Re: ISO 2022

From: Glenn Adams (glenn@cam.spyglass.com)
Date: Thu Oct 23 1997 - 12:44:37 EDT


>Character sets
>have one of three sizes: single-byte character sets with 94 characters
>(e.g. ASCII), single-byte character sets with 96 characters (e.g. the top
>halves of ISO Latin-1 to Latin-5), or double-byte character sets with
>94 x 94 characters (e.g.

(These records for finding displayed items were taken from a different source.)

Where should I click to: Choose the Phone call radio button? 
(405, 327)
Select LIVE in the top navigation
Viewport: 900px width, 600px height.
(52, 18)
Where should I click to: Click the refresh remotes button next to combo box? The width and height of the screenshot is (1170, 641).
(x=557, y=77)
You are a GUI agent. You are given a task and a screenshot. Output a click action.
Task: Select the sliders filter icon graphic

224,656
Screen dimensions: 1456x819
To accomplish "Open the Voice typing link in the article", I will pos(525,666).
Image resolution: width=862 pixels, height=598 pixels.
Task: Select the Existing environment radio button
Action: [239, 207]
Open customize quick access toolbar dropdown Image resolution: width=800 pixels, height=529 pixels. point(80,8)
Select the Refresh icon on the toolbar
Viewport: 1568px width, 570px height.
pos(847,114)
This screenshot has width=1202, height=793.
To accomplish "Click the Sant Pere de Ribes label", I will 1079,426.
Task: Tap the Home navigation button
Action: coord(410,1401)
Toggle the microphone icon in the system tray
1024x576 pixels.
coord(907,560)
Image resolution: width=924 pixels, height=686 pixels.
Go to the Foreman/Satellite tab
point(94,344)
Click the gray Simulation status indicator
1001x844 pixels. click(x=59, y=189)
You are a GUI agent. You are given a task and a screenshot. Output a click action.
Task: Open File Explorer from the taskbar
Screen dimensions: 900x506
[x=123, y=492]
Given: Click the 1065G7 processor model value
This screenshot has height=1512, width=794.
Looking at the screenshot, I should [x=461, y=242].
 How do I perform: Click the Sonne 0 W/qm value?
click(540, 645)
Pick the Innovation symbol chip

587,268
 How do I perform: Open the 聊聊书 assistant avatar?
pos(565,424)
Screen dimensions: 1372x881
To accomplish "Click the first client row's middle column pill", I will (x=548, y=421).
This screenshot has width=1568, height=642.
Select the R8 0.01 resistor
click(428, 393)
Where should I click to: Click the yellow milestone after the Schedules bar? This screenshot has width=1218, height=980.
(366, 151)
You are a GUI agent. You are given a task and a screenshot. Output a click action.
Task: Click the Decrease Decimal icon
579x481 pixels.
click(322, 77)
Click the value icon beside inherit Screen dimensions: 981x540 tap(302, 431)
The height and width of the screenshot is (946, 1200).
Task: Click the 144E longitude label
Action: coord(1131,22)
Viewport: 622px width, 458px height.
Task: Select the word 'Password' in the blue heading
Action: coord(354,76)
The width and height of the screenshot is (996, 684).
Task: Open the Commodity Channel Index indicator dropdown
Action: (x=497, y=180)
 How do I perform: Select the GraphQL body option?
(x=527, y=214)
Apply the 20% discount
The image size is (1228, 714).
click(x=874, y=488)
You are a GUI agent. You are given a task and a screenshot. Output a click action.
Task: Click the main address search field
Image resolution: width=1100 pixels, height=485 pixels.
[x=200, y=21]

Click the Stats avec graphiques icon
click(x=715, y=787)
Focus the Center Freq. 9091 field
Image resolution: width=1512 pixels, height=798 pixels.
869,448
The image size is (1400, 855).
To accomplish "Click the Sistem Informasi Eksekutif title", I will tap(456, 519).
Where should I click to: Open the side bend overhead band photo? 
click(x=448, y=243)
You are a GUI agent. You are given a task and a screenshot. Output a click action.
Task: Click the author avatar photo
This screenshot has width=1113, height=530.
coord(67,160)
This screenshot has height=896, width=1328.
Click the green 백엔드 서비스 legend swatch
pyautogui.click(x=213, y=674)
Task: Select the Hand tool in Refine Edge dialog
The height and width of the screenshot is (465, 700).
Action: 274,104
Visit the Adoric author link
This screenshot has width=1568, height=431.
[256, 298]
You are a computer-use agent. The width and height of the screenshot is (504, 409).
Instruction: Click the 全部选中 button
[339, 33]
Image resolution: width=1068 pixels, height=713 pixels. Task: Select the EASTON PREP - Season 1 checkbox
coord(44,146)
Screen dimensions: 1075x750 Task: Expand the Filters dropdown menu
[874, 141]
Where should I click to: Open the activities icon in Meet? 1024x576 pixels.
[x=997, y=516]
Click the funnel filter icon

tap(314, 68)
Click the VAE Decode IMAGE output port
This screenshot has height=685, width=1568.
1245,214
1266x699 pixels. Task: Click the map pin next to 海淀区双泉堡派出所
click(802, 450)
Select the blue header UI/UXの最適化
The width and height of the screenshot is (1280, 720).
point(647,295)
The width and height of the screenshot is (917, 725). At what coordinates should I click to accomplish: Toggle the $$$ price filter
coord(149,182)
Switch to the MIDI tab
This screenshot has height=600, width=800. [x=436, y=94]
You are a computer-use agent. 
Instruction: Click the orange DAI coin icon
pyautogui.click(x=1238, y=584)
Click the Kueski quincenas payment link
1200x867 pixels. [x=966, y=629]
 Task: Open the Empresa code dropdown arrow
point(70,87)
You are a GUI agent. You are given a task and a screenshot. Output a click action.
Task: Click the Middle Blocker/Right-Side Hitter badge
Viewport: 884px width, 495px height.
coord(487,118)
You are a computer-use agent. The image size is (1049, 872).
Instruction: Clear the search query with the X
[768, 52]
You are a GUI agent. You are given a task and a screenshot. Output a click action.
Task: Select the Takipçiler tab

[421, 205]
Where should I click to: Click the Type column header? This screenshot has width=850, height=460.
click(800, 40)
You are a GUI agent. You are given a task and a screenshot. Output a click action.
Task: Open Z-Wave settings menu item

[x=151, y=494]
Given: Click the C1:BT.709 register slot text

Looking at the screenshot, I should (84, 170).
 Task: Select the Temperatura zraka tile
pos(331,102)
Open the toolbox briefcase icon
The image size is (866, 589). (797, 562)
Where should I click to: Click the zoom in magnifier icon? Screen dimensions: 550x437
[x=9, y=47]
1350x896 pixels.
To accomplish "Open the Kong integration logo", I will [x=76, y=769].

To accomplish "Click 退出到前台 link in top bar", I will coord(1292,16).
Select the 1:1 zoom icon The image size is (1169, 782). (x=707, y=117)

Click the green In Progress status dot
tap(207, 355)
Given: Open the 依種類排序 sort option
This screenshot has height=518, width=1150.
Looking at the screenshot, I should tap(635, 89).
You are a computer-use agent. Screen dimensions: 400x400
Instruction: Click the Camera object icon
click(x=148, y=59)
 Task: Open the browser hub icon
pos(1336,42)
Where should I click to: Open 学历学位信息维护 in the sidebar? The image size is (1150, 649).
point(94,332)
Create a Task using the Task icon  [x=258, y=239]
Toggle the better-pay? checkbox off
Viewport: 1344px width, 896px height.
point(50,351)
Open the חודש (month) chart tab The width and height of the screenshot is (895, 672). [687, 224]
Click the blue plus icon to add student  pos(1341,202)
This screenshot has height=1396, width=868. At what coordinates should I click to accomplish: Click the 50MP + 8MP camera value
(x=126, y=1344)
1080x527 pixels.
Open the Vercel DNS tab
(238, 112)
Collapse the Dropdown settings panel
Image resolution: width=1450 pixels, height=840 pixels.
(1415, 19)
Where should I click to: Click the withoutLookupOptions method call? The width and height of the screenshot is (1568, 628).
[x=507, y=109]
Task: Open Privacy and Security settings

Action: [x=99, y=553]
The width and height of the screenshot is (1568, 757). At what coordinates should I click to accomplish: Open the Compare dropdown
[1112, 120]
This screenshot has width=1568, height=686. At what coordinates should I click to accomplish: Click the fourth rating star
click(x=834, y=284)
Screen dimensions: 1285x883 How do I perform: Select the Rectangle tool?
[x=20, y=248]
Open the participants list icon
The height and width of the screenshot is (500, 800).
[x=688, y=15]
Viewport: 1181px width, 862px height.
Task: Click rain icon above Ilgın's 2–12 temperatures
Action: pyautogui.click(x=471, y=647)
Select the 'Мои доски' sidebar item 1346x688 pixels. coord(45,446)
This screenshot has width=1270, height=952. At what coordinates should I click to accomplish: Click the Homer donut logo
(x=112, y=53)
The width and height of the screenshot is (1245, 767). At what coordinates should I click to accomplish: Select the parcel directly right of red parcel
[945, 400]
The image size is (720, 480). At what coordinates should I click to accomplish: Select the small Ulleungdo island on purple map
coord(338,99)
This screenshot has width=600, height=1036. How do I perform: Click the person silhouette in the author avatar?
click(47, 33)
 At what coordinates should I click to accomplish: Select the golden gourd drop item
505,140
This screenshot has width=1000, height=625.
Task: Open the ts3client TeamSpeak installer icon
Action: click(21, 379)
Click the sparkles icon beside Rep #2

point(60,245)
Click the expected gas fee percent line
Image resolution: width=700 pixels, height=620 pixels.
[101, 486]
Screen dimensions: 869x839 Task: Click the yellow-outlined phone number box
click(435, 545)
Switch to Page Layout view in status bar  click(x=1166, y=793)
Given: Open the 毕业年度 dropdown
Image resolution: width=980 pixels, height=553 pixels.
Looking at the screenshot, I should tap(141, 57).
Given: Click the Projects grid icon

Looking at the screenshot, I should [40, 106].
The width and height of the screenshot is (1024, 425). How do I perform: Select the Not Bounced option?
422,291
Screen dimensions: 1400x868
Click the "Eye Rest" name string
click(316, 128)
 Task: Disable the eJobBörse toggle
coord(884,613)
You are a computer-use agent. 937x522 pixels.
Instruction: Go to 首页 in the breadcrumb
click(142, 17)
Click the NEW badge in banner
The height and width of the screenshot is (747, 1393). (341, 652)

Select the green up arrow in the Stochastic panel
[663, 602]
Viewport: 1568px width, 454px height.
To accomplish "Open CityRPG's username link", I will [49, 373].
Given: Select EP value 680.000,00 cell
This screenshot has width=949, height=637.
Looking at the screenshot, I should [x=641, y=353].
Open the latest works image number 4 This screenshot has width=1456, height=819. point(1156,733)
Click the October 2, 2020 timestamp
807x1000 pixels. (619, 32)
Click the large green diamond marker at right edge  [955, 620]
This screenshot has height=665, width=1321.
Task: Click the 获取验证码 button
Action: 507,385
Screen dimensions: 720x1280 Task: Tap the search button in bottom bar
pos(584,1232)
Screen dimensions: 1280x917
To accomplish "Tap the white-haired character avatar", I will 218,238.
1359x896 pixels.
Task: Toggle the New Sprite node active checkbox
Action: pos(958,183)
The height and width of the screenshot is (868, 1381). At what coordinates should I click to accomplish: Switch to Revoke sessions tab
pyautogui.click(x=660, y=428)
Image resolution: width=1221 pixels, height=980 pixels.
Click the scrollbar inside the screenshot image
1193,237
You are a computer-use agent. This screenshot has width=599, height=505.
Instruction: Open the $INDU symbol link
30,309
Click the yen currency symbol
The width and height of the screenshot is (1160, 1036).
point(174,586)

JIS 0208X-1983).

multi-byte character sets are not limited to two bytes per character;
the column of the final character of the designating sequence determines the
number of bytes as follows:

col # bytes
3 2 or more (private use, non-standard final)
4 2 (standard final)
5 2 (standard final)
6 3 (standard final)
7 4 or more (standard final)

also, 96x96 character sets are possible and may designated to
G1-G3 via:

ESC 2/4 2/13 2/0 (Im) F multi-byte 96-character G1 DRCS
ESC 2/4 2/13 (Im In) F multi-byte 96-character G1
ESC 2/4 2/14 2/0 (Im) F multi-byte 96-character G2 DRCS
ESC 2/4 2/14 (Im In) F multi-byte 96-character G2
ESC 2/4 2/15 2/0 (Im) F multi-byte 96-character G3 DRCS
ESC 2/4 2/15 (Im In) F multi-byte 96-character G3

DRCS = dynamically redefinable character set (when used, Im and F
are not standardized, but are private)

>Each registered character set has
>a standard designating byte in the range 48 to 125; the bytes are
>unique within character set sizes, but may be reused across sizes.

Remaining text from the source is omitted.